● PROBLEM DESCRIPTION
An exact reproduction of the lines from the one with "Viewport: 250px width, 141px" to the end of the data below is required. No other lines may be included.

▬▬▬▬▬▬

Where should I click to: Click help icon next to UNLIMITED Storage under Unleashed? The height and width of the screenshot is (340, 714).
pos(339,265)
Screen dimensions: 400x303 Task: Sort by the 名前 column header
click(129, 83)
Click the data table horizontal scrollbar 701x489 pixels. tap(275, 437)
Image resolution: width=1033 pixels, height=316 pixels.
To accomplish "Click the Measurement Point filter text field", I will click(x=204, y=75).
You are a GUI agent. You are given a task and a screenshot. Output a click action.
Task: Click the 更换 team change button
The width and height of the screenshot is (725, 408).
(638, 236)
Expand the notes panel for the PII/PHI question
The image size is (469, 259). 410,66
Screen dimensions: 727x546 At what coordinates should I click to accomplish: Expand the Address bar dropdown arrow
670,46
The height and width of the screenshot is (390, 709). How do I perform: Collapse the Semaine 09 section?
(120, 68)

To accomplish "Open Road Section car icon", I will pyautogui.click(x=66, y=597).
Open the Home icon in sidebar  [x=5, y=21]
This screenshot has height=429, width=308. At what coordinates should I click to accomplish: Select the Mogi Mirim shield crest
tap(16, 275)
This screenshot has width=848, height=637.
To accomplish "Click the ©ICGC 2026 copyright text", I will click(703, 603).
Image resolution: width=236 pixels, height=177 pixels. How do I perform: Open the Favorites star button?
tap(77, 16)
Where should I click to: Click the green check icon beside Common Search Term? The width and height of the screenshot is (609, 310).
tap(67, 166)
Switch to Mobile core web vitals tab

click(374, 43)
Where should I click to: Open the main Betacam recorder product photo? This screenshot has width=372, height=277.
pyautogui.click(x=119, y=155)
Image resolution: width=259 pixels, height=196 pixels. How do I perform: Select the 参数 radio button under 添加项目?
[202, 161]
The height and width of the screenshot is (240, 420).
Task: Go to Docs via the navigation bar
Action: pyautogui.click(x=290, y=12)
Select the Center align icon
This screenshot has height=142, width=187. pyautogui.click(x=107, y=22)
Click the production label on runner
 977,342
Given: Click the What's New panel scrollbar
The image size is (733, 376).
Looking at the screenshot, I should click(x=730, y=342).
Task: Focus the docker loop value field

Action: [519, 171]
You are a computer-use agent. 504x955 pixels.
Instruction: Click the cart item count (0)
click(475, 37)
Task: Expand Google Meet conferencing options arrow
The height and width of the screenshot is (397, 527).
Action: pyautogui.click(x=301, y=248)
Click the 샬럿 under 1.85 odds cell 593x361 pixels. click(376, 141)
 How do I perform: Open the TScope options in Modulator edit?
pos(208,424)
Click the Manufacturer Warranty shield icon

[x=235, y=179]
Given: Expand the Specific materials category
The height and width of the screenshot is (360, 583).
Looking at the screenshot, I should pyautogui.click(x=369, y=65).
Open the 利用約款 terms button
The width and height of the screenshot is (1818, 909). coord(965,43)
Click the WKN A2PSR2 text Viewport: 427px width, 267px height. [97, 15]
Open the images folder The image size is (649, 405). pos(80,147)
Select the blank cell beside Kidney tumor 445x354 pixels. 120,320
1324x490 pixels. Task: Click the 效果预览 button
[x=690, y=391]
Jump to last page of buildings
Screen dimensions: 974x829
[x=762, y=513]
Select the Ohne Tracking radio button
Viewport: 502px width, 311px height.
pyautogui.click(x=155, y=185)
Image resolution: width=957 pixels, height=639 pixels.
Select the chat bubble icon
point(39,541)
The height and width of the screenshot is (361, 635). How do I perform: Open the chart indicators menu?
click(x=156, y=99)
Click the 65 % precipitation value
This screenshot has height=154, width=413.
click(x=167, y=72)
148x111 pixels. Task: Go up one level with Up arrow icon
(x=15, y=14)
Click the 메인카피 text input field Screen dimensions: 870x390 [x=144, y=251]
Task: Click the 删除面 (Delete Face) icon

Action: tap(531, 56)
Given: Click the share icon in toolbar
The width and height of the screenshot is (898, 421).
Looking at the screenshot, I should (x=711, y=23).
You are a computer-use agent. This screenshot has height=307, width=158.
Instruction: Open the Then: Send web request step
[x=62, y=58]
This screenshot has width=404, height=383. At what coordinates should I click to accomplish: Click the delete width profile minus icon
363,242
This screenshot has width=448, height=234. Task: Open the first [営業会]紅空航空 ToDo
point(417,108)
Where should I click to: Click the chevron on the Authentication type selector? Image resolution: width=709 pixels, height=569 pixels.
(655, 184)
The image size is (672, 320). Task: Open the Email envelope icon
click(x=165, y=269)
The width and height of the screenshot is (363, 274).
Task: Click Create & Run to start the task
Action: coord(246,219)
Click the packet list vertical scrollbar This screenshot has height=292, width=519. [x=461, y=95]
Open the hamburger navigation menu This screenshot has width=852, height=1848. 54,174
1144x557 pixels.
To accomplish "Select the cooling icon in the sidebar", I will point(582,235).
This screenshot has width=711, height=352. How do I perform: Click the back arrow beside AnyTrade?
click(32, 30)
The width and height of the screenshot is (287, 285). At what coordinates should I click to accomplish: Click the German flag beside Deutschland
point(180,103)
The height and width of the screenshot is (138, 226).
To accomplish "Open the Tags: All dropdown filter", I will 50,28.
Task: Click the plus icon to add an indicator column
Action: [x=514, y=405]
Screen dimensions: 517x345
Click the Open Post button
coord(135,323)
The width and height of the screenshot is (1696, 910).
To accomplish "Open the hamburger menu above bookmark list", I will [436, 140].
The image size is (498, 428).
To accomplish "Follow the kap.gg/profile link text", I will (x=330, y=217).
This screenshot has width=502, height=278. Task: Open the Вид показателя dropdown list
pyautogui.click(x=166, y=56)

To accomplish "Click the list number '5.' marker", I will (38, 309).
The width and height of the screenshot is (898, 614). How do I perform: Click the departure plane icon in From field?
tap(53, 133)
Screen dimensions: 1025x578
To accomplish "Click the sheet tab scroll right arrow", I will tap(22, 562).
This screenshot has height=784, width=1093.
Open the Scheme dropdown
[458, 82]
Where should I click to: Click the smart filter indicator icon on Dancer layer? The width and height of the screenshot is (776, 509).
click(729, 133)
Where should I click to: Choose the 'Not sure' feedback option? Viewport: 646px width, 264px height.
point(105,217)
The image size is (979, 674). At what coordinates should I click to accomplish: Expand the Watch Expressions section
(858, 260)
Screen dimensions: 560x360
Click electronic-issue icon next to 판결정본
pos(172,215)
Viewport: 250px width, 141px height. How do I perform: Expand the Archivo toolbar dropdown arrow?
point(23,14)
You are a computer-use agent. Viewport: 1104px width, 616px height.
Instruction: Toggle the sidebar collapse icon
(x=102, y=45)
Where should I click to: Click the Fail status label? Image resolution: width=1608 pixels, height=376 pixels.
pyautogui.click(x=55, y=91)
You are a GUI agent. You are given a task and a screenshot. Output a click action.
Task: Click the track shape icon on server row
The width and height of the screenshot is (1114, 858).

▬▬▬▬▬▬

● PROBLEM SOLUTION
Viewport: 250px width, 141px height. How do I perform: Expand the Archivo toolbar dropdown arrow?
point(23,14)
You are a computer-use agent. Viewport: 1104px width, 616px height.
Instruction: Toggle the sidebar collapse icon
(x=102, y=45)
Where should I click to: Click the Fail status label? Image resolution: width=1608 pixels, height=376 pixels.
pyautogui.click(x=55, y=91)
You are a GUI agent. You are given a task and a screenshot. Output a click action.
Task: Click the track shape icon on server row
The width and height of the screenshot is (1114, 858).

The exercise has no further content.